O Tribunal Constitucional decidiu, em Plenário, negar provimento ao recurso extraordinário de inconstitucionalidade interposto pelo antigo ministro da Comunicação Social, Manuel António Rabelais, e Hilário Gaspar Alemão Santos, ambos condenados pelo Tribunal Pleno e de Recurso do Tribunal Supremo por crimes de peculato e branqueamento de capitais
A decisão, consagrada no Acórdão n.º 1050/2025, datado de 3 de Dezembro de 2025, confirma integralmente as penas previamente aplicadas e valida todos os actos processuais do tribunal de instância superior. Alegações dos recorrentes Manuel António Rabelais e Hilário Gaspar Alemão Santos recorreram ao Tribunal Constitucional alegando diversas supostas violações de direitos constitucionais e irregularidades processuais.

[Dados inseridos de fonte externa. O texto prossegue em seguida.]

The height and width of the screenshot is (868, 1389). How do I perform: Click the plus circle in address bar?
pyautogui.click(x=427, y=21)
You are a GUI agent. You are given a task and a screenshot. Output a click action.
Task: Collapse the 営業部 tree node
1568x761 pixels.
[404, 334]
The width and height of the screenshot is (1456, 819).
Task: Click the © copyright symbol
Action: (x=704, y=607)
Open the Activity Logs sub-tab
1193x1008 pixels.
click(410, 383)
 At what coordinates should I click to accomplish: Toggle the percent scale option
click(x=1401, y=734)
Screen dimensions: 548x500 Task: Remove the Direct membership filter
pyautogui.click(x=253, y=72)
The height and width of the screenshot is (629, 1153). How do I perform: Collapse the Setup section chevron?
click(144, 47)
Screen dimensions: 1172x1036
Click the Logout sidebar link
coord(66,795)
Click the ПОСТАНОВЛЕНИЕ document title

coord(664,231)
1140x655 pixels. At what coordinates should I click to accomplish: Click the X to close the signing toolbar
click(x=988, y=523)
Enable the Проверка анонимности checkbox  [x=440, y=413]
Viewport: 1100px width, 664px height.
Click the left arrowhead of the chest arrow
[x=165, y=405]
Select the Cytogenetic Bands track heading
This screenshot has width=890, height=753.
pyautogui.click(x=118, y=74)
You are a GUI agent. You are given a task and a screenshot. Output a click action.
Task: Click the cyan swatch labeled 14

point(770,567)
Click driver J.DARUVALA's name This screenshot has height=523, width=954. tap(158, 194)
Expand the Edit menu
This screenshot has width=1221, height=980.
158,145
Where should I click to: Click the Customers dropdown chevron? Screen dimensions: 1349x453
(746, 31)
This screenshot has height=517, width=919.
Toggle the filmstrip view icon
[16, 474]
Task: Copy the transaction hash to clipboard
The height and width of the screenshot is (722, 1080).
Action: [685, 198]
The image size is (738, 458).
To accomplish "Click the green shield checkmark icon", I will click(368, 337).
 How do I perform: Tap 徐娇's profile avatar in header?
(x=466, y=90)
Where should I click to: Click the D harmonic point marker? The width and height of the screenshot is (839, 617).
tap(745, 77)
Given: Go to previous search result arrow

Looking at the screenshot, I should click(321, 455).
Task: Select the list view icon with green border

Rabelais apresentou um documento de 208 páginas, considerado pelo Tribunal “excessivamente extenso e carente de rigor técnico”, no qual contestava a legalidade da manutenção das medidas de coação pessoal desde 2019, incluindo a interdição de saída do país, e questionava a perda definitiva de bens em favor do Estado antes de sentença transitada em julgado.
Entre as suas principais alegações, sublinhou a omissão do Tribunal Supremo na apreciação das medidas de coação, a falta de notificação para apresentar provas relativas à congruência do seu património e a aplicação de critérios agravantes, como a falta de confissão, em desconformidade com a lei vigente à época dos factos.